What To Look For on the GFE
Your GFE is broken into two parts: A (Adjusted Origination Charge) and B (Settlement Services).
A – This is what the lender is giving you for an interest rate, points, and origination fee. This is the biggest box that you want to compare. Ideally, you should NEVER pay an origination charge. There are way too many lenders out there that offer no origination charge, so don’t pay it. Second, I believe that you should avoid paying points as much as possible as well. The only exception is if the seller is crediting you a bunch of money towards closing, and you won’t use it all, use it to buy down your interest rate. Otherwise, don’t pay points out of pocket.
B – In Box B, the only thing that the lender actually controls is what is in #3. Required Services We Select. You should compare the TOTAL of line 3 to the same line on other lender’s GFEs. Some try to charge high amounts for appraisals or other costs to make up expenses in other parts.
Everything else on the GFE, although it could vary from lender to lender, is actually decided by your title and escrow company, and WILL be the same at closing regardless of the lender you choose. As such, you can essentially ignore these lines, or you can get an estimate from your escrow officer and use that estimate to fill in the lines yourself.
Important GFE Facts
- Box A cannot change at closing if you accept your GFE and lock your interest rate before the date and time listed on the front page.

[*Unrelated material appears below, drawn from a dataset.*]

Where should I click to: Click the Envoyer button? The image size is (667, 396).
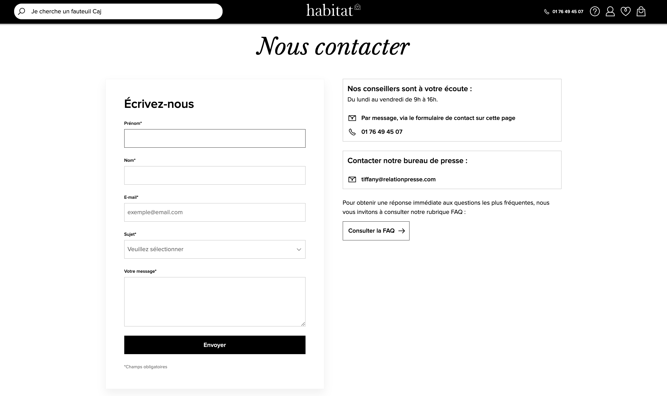215,345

- The Required Services in Box B can only change by 10% if you use the company the lender recommends or identifies. If you select your own company, the rates on the GFE don’t apply.
Getting Lenders to Play Ball
Now that you know how to read the GFE, it’s time to get lenders to play ball and negotiate with you. I use a strategy similar to car buying, in which I contact dozens of lenders, get their phone numbers and email addresses, and get them to send me their best GFEs. Once I find the best one, I email it to all of them asking them to beat it. I can usually do this 2 or 3 times and get my rate down 1/8 to 1/4 percentage, and cut out excess fees.
Once I get to the top 2 or 3 companies, I see who can really throw in a kicker. I ask if they have any incentive programs that could offer cash at closing or free stuff at closing (you’d be surprised what you can get). Remember, these are sales people, so they will usually throw in anything they can to earn your business.
Don’t forget to check local as well. Many credit unions offer great rates, fees, and free stuff that could beat online offers.
Also, you can use a service like Costco Lending, which seeks to compare lenders and give you the top lenders contact information right away in a simple and easy to understand format. Costco puts a lot of stipulations on lenders in its program, and so you can easily compare the lenders it selects. I found that there rates and fees are good, but they are usually just shy of being the best. But you do save hassle by going with them.
My Lender Story
For example, on my current loan purchase, I was able to secure a great interest rate at 3.75% for a 30 year fixed rate loan, that had 0 points and $0 origination fees. The loan had a slightly higher appraisal fee than the next best offer (by only $60), but they lender threw in $2,500 cash at closing.
How was I able to avoid the fees? I got my local credit union to beat the best online pricing at Bankrate. Since they will not sell the loan, they make their money through the interest, not through up-front charges, and so I got a great rate with no crazy fees.
I would say that they required much more documentation than a standard online lender, but they have been very easy to deal with, and the rate and fee structure can’t be beat!
Readers, what advice do you have when it comes to shopping for a loan? Any tricks that have worked for you?